#### [PROBLEM DETAILS]
In the listing below, find the line containing "Viewport: 390px width, 219px" and the line containing "Open left photo of mustached man". Repeat exactly those two lines and every line between them, nothing more.
•••
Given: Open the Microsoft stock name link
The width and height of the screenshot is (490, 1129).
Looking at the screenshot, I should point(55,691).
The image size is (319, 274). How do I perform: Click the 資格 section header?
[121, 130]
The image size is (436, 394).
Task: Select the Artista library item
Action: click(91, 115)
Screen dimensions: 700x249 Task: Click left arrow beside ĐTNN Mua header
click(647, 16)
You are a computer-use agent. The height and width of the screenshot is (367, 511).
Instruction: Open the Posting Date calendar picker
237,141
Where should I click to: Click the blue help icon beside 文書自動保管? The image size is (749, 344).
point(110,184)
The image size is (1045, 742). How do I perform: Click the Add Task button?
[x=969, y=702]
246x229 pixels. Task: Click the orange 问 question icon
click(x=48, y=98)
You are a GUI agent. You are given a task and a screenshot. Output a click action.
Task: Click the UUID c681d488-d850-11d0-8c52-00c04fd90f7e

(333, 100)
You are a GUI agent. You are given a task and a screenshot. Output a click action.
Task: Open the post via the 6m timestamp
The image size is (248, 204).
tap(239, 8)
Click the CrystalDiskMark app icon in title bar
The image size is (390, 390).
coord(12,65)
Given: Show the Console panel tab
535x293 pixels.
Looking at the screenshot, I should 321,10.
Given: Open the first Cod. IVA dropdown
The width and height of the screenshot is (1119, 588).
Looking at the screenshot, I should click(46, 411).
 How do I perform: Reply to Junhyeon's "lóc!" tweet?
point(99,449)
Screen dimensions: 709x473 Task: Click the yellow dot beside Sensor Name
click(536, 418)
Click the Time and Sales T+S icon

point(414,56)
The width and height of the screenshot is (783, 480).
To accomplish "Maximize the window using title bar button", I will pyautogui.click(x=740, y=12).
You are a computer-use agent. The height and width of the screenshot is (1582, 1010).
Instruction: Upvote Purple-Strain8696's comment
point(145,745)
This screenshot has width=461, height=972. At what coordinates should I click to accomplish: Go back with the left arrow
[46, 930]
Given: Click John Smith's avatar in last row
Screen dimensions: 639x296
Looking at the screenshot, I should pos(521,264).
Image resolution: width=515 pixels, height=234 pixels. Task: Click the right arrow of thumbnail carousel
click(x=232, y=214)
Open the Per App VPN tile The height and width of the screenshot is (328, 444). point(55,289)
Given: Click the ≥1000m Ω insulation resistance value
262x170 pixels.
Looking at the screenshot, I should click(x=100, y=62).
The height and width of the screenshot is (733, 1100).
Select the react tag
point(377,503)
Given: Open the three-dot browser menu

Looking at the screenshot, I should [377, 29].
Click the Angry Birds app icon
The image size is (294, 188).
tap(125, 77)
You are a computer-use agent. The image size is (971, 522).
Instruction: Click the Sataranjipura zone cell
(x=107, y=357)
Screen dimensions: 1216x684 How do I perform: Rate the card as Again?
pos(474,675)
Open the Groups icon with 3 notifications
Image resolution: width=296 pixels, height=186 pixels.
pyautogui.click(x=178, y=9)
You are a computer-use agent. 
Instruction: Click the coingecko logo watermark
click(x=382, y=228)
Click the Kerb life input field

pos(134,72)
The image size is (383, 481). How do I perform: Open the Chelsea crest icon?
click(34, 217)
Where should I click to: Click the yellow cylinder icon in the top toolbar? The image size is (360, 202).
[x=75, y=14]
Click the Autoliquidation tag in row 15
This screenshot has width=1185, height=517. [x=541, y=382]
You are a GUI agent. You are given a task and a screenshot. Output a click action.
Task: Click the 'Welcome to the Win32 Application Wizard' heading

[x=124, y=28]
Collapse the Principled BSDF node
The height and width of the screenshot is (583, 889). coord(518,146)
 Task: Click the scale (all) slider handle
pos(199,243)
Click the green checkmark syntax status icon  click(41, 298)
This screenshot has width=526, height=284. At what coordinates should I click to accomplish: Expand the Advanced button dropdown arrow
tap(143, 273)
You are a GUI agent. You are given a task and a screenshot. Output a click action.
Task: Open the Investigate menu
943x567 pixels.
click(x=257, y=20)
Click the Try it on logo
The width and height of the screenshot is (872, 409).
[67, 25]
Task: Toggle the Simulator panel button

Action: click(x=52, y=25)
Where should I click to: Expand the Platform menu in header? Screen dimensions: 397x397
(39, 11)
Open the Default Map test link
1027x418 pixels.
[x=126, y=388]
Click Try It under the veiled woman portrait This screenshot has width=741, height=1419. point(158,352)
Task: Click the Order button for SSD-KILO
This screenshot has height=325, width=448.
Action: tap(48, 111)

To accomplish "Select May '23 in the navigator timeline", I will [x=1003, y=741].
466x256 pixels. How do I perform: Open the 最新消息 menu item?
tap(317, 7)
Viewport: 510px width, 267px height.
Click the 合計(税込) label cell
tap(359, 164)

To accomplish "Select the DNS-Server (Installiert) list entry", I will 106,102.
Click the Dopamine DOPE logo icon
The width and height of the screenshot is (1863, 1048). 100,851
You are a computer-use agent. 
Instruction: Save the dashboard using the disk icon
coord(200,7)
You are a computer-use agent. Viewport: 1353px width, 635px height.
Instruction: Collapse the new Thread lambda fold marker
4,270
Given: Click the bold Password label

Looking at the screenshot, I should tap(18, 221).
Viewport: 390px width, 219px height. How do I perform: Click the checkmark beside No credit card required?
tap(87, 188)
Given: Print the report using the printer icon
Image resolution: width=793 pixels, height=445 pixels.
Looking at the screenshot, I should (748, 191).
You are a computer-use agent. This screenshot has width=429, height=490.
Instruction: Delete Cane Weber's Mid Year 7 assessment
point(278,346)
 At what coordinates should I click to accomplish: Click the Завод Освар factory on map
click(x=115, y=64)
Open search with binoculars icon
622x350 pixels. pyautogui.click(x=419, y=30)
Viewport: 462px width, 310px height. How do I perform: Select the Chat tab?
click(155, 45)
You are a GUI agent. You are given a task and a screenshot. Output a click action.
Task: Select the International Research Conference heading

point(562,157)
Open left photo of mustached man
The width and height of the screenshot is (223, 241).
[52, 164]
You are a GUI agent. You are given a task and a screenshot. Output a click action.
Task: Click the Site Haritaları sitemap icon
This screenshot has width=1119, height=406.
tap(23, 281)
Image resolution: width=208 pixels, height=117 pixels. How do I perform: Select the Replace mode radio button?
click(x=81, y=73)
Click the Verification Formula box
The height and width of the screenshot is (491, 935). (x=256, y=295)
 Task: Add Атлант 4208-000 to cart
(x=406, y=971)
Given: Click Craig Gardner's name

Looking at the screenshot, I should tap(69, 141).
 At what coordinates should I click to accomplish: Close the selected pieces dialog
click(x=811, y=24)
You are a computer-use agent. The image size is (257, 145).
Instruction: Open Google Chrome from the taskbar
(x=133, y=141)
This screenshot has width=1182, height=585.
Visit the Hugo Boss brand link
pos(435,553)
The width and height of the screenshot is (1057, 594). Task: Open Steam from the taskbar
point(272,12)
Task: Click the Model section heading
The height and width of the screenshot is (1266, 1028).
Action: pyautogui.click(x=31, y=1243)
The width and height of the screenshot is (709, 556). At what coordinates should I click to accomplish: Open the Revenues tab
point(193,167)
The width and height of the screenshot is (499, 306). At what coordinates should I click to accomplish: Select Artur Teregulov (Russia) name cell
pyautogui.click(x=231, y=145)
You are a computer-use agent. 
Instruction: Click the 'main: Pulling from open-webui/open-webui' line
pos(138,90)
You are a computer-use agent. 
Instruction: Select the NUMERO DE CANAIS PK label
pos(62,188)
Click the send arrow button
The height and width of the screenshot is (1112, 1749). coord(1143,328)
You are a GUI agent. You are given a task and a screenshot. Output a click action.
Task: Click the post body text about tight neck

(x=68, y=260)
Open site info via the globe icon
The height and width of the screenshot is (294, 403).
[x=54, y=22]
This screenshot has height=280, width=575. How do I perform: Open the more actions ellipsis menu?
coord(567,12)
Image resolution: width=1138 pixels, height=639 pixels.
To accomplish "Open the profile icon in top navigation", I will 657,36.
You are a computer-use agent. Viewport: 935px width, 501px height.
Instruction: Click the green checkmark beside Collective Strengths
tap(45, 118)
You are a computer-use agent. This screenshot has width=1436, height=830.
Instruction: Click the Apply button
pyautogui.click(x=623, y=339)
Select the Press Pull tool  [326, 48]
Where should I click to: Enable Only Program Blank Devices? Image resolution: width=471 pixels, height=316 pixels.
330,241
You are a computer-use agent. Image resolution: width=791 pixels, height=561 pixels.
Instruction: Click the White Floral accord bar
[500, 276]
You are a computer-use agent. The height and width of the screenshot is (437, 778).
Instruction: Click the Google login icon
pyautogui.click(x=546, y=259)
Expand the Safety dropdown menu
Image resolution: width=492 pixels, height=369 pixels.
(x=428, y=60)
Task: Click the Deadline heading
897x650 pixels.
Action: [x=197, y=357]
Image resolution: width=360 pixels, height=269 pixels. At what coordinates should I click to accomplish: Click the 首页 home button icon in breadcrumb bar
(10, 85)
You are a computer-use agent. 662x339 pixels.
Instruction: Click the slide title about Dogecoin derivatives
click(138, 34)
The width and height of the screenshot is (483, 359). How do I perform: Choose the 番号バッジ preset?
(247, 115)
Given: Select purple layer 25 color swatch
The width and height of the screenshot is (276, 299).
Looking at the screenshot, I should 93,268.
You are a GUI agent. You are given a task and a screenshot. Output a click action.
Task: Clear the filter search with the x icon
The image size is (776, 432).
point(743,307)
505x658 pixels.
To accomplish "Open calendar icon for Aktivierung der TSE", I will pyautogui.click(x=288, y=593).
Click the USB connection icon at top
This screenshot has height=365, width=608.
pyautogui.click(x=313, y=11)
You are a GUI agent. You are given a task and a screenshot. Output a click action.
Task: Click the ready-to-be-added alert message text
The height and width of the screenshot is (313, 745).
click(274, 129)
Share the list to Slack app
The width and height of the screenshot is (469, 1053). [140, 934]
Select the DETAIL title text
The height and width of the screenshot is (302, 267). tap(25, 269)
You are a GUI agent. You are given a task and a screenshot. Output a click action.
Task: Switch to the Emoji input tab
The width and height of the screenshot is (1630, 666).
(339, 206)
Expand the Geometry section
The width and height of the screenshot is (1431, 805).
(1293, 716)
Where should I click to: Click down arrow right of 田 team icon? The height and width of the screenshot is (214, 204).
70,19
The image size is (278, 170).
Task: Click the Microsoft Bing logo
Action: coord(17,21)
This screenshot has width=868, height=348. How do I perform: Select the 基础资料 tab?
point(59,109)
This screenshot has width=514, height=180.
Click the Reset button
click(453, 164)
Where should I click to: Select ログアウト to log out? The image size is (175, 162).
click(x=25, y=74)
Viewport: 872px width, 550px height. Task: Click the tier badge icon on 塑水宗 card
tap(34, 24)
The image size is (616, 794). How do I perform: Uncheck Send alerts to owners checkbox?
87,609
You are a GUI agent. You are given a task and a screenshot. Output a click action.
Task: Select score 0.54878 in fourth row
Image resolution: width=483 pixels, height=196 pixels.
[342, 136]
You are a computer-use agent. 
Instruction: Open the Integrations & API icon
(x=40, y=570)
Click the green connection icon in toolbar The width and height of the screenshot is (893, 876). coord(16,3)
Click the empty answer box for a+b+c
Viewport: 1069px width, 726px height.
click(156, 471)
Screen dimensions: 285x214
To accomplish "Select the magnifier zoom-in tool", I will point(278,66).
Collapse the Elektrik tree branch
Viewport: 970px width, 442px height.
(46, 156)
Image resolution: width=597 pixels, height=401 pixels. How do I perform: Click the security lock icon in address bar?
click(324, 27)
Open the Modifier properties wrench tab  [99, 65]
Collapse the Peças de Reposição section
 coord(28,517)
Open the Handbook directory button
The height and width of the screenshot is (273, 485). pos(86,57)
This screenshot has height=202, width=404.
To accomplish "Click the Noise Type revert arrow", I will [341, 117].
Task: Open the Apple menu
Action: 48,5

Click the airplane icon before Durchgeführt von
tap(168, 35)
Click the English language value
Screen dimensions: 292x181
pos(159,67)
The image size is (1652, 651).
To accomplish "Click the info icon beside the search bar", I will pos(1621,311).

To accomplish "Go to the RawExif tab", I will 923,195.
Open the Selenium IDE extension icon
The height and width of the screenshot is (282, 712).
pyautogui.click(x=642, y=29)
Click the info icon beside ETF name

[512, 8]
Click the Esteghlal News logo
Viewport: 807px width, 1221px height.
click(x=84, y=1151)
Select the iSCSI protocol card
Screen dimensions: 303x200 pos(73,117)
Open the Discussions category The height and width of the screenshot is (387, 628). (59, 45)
•••
#### [SOLUTION TO THIS PROBLEM]
Viewport: 390px width, 219px height. How do I perform: Click the checkmark beside No credit card required?
tap(87, 188)
Given: Print the report using the printer icon
Image resolution: width=793 pixels, height=445 pixels.
Looking at the screenshot, I should (748, 191).
You are a computer-use agent. This screenshot has width=429, height=490.
Instruction: Delete Cane Weber's Mid Year 7 assessment
point(278,346)
 At what coordinates should I click to accomplish: Click the Завод Освар factory on map
click(x=115, y=64)
Open search with binoculars icon
622x350 pixels. pyautogui.click(x=419, y=30)
Viewport: 462px width, 310px height. How do I perform: Select the Chat tab?
click(155, 45)
You are a GUI agent. You are given a task and a screenshot. Output a click action.
Task: Select the International Research Conference heading

point(562,157)
Open left photo of mustached man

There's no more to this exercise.